2017-09-21_17:13:45.74136 + '[' -f /etc/sysconfig/consul ']'
2017-09-21_17:13:45.74140 + . /etc/sysconfig/consul
2017-09-21_17:13:45.74144 ++ INTERFACE=eth0
2017-09-21_17:13:45.74148 + '[' -f /etc/default/consul ']'
2017-09-21_17:13:45.74152 + CONSUL_FLAGS=
2017-09-21_17:13:45.74155 + INTERFACE=eth0
2017-09-21_17:13:45.74162 + for i in '$INTERFACE'
2017-09-21_17:13:45.74182 + ip -f inet addr show dev eth0 primary
2017-09-21_17:13:45.74194 + grep -Pq 'inet [0-9.]+'
2017-09-21_17:13:45.74296 ++ ip -f inet addr show dev eth0 primary
2017-09-21_17:13:45.74335 ++ head -n 1
2017-09-21_17:13:45.74380 ++ grep -Po 'inet \K[0-9.]+'
2017-09-21_17:13:45.74392 ++ grep -v /32
2017-09-21_17:13:45.74489 + BIND=1.1.1.26
2017-09-21_17:13:45.74491 + break
2017-09-21_17:13:45.74492 + '[' -z 1.1.1.26 ']'
2017-09-21_17:13:45.74504 ++ nproc
2017-09-21_17:13:45.74557 + export GOMAXPROCS=2
2017-09-21_17:13:45.74558 + GOMAXPROCS=2
2017-09-21_17:13:45.74558 + ulimit -n 65535
2017-09-21_17:13:45.74559 + exec nice -n -10 ionice -c 1 /usr/bin/consul agent -config-dir=/etc/tetration/consul.d/configs -bind=1.1.1.26 -advertise=1.1.1.26
2017-09-21_17:13:45.76214 ==> Starting Consul agent...

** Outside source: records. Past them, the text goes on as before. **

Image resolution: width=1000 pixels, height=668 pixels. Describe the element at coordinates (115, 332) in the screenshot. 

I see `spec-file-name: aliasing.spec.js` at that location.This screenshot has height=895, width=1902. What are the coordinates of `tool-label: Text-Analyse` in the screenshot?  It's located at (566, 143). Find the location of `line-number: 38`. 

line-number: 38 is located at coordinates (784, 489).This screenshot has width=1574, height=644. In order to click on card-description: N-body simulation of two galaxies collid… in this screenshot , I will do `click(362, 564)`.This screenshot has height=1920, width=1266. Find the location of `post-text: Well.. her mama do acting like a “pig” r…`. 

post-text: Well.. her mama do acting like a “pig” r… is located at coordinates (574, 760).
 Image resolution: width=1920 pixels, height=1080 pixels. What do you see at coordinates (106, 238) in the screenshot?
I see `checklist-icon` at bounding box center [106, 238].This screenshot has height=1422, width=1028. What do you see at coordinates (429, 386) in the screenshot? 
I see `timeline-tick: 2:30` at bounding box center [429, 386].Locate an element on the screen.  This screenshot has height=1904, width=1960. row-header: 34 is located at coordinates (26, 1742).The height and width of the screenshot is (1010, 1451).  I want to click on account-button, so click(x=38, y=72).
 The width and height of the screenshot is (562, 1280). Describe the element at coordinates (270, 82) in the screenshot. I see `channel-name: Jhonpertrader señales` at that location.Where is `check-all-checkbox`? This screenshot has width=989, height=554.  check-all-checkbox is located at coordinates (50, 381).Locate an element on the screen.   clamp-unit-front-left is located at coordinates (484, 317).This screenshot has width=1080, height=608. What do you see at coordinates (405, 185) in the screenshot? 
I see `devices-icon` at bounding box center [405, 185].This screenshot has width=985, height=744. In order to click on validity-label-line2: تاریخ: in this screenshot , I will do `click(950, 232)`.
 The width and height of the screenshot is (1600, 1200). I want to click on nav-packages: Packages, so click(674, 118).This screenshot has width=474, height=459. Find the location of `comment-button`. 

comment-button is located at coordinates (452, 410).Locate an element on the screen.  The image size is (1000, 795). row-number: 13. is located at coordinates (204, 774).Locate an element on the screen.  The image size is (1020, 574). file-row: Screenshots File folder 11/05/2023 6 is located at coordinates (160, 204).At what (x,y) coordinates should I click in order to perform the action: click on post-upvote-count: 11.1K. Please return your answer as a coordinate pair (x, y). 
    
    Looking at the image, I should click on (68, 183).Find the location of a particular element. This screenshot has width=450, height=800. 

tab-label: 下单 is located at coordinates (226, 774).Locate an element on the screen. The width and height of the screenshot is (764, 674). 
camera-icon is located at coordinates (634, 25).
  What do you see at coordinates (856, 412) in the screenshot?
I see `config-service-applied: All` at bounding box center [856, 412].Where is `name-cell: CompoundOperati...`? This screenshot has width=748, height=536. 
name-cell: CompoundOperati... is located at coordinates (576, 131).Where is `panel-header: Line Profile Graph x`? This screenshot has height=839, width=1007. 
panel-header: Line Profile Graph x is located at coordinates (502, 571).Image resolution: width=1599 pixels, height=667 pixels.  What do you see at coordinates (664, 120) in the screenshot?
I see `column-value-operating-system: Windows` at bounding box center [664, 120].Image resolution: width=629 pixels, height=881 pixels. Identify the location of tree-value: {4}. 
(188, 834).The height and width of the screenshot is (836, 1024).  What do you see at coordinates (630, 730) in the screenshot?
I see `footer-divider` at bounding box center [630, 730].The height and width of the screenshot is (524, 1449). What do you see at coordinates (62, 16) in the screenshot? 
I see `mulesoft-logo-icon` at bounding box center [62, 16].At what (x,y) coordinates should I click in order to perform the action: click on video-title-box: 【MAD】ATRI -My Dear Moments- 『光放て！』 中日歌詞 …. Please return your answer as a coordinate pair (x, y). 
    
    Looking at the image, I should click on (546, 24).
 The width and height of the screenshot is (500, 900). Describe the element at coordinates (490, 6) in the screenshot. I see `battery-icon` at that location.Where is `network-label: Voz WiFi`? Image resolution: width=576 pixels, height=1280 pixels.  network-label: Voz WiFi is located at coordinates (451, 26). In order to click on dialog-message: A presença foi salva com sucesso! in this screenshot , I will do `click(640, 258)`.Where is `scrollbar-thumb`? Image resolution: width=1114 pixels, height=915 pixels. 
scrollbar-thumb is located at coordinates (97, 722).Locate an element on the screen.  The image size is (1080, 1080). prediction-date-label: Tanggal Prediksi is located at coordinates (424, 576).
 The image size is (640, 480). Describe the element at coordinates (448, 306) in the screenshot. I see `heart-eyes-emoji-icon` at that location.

2017-09-21_17:13:45.76303 ==> Error starting agent: Failed to setup node ID: uuid string is wrong length
slackpad commented 6 years ago

Seems like we need to swap that file after it has been written, similar to what we do with other files generated by Consul (seems like it's worth a helper lib).